Sharma AK, Basu I, Singh S. Efficacy and Safety of Ashwagandha Root Extract in Subclinical Hypothyroid Patients: A Double-Blind, Randomized Placebo-Controlled Trial. J Altern Complement Med. 2018 Mar;24(3):243-248.

BACKGROUND: Subclinical hypothyroidism, a thyroid disorder without obvious symptoms of thyroid deficiency, occurs in 3%-8% of the global population. Ashwagandha [Withania somnifera (L.) Dunal], a traditional medicine in Ayurveda, is often prescribed for thyroid dysfunctions.

OBJECTIVE: This pilot study was designed to evaluate the efficacy and safety of ashwagandha root extract in subclinical hypothyroid patients.

DESIGN, SETTING, AND PARTICIPANTS: A prospective, randomized, double-blind, single-center placebo-controlled study was performed at Sudbhawana Hospital, Varanasi, India between May 2016 and September 2016. Fifty subjects with elevated serum thyroid stimulating hormone (TSH) levels (4.5-10 μIU/L) aged between 18 and 50 were randomized in either treatment (n = 25) or placebo (n = 25) groups for an 8-week treatment period.

INTERVENTIONS: Ashwagandha root extract (600 mg daily) or starch as placebo.

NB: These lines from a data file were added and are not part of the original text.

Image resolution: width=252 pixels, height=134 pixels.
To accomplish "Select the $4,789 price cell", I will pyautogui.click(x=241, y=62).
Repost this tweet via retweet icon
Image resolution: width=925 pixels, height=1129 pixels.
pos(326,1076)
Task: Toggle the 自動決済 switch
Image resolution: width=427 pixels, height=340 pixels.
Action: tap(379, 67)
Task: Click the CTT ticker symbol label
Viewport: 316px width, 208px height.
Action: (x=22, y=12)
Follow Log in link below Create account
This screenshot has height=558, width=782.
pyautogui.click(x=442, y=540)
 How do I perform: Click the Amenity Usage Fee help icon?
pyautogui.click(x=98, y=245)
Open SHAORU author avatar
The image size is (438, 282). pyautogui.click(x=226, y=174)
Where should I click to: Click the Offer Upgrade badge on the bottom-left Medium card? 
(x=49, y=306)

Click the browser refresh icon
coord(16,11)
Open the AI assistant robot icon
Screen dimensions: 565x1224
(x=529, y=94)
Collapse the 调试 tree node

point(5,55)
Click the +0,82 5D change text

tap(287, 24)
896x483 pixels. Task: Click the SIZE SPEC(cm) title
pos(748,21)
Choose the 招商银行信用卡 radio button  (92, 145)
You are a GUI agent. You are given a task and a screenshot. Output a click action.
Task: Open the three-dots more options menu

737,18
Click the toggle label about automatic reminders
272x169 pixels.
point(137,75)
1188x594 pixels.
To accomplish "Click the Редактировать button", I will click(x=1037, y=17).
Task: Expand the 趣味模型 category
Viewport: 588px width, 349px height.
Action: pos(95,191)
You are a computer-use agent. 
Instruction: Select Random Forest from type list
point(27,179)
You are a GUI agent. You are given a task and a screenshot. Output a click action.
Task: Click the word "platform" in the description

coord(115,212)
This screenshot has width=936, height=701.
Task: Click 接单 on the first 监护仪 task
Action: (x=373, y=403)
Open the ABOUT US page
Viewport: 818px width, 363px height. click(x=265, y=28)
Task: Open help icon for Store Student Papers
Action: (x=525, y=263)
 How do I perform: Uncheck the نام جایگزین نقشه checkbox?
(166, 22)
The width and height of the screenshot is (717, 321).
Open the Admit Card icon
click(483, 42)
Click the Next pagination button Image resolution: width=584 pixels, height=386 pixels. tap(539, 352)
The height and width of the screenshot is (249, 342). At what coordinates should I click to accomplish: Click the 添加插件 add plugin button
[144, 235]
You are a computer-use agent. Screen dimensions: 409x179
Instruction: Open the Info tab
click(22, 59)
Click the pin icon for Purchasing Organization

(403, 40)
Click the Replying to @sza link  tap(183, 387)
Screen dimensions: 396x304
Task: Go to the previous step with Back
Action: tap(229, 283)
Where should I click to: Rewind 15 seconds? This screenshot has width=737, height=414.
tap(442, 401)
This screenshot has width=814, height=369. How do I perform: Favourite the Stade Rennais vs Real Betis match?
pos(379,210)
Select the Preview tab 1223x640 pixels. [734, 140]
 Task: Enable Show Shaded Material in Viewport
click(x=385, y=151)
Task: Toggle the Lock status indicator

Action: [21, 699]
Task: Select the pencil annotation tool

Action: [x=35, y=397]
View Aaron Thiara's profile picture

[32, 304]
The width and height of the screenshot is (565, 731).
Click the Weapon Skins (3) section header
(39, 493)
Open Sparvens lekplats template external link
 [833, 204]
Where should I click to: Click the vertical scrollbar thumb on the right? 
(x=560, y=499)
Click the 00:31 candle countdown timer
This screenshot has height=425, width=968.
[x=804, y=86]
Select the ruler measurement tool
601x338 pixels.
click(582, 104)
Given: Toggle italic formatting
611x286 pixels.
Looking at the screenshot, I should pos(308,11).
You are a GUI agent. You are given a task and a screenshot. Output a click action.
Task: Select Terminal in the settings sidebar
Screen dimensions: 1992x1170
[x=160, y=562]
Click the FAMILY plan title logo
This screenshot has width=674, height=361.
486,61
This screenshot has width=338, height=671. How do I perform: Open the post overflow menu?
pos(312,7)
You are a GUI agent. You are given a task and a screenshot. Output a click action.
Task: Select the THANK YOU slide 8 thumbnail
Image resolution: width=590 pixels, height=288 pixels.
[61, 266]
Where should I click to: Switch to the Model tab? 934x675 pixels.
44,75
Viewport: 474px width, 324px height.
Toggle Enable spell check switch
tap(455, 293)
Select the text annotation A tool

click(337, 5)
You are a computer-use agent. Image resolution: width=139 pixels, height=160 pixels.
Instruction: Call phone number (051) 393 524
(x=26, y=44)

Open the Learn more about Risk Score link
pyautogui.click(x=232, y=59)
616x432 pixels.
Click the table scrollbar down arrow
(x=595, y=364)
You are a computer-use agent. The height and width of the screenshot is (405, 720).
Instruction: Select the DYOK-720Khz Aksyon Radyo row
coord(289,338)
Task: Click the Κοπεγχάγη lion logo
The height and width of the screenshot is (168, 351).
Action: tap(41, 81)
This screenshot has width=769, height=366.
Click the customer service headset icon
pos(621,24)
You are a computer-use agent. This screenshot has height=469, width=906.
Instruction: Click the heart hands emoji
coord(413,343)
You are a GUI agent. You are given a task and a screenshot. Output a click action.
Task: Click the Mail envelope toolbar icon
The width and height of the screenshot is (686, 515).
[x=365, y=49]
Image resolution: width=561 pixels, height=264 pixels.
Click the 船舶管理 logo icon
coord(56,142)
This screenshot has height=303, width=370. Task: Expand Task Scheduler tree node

Efficacy Variables: Serum TSH, serum triiodothyronine (T3), and thyroxine (T4) levels.

RESULTS: A total of four subjects (two from each group) withdrew their consent before the second visit. Eight weeks of treatment with ashwagandha improved serum TSH (p < 0.001), T3 (p = 0.0031), and T4 (p = 0.0096) levels significantly compared to placebo. Ashwagandhatreatment effectively normalized the serum thyroid indices during the 8-week treatment period in a significant manner (time-effects: TSH [p < 0.001], T3 [p < 0.001], and T4 [p < 0.001]). Four subjects (8%) (ashwagandha: 1[4%]; Placebo: 3[12%]) out of 50 reported few mild and temporary adverse effects during this study.

CONCLUSION: Treatment with ashwagandha may be beneficial for normalizing thyroid indices in subclinical hypothyroid patients.